Your objective:
Format the lines below as a numbered list, leaving out any blank lines.

──────── Records ────────

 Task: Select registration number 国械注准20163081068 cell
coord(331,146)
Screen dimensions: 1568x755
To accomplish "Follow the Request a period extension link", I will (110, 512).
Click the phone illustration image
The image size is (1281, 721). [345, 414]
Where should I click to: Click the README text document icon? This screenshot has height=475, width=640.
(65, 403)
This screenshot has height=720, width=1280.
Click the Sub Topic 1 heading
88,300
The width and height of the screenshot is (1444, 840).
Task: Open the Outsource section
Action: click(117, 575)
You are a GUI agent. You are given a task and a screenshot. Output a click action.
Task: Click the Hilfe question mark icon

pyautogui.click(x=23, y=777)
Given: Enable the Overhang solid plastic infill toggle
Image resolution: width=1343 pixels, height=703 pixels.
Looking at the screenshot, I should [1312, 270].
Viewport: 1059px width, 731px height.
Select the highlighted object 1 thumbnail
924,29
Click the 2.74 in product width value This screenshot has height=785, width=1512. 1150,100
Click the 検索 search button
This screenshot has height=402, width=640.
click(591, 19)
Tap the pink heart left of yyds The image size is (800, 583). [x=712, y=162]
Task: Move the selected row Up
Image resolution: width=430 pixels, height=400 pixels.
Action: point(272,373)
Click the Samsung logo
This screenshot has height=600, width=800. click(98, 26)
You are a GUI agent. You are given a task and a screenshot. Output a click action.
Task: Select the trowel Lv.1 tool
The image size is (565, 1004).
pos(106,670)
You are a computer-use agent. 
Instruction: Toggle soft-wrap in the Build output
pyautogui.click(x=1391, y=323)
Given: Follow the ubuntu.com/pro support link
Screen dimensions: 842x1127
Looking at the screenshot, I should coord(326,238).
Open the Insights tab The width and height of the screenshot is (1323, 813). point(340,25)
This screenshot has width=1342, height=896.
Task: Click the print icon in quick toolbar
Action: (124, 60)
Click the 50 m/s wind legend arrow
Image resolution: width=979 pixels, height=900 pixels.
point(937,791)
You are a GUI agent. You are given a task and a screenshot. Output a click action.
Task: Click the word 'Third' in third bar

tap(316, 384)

────────

Result for this exercise:
1.  Task: Select registration number 国械注准20163081068 cell
2. coord(331,146)
3. Screen dimensions: 1568x755
4. To accomplish "Follow the Request a period extension link", I will (110, 512).
5. Click the phone illustration image
6. The image size is (1281, 721). [345, 414]
7. Where should I click to: Click the README text document icon? This screenshot has height=475, width=640.
8. (65, 403)
9. This screenshot has height=720, width=1280.
10. Click the Sub Topic 1 heading
11. 88,300
12. The width and height of the screenshot is (1444, 840).
13. Task: Open the Outsource section
14. Action: click(117, 575)
15. You are a GUI agent. You are given a task and a screenshot. Output a click action.
16. Task: Click the Hilfe question mark icon
17. pyautogui.click(x=23, y=777)
18. Given: Enable the Overhang solid plastic infill toggle
19. Image resolution: width=1343 pixels, height=703 pixels.
20. Looking at the screenshot, I should [1312, 270].
21. Viewport: 1059px width, 731px height.
22. Select the highlighted object 1 thumbnail
23. 924,29
24. Click the 2.74 in product width value This screenshot has height=785, width=1512. 1150,100
25. Click the 検索 search button
26. This screenshot has height=402, width=640.
27. click(591, 19)
28. Tap the pink heart left of yyds The image size is (800, 583). [x=712, y=162]
29. Task: Move the selected row Up
30. Image resolution: width=430 pixels, height=400 pixels.
31. Action: point(272,373)
32. Click the Samsung logo
33. This screenshot has height=600, width=800. click(98, 26)
34. You are a GUI agent. You are given a task and a screenshot. Output a click action.
35. Task: Select the trowel Lv.1 tool
36. The image size is (565, 1004).
37. pos(106,670)
38. You are a computer-use agent. 
39. Instruction: Toggle soft-wrap in the Build output
40. pyautogui.click(x=1391, y=323)
41. Given: Follow the ubuntu.com/pro support link
42. Screen dimensions: 842x1127
43. Looking at the screenshot, I should coord(326,238).
44. Open the Insights tab The width and height of the screenshot is (1323, 813). point(340,25)
45. This screenshot has width=1342, height=896.
46. Task: Click the print icon in quick toolbar
47. Action: (124, 60)
48. Click the 50 m/s wind legend arrow
49. Image resolution: width=979 pixels, height=900 pixels.
50. point(937,791)
51. You are a GUI agent. You are given a task and a screenshot. Output a click action.
52. Task: Click the word 'Third' in third bar
53. tap(316, 384)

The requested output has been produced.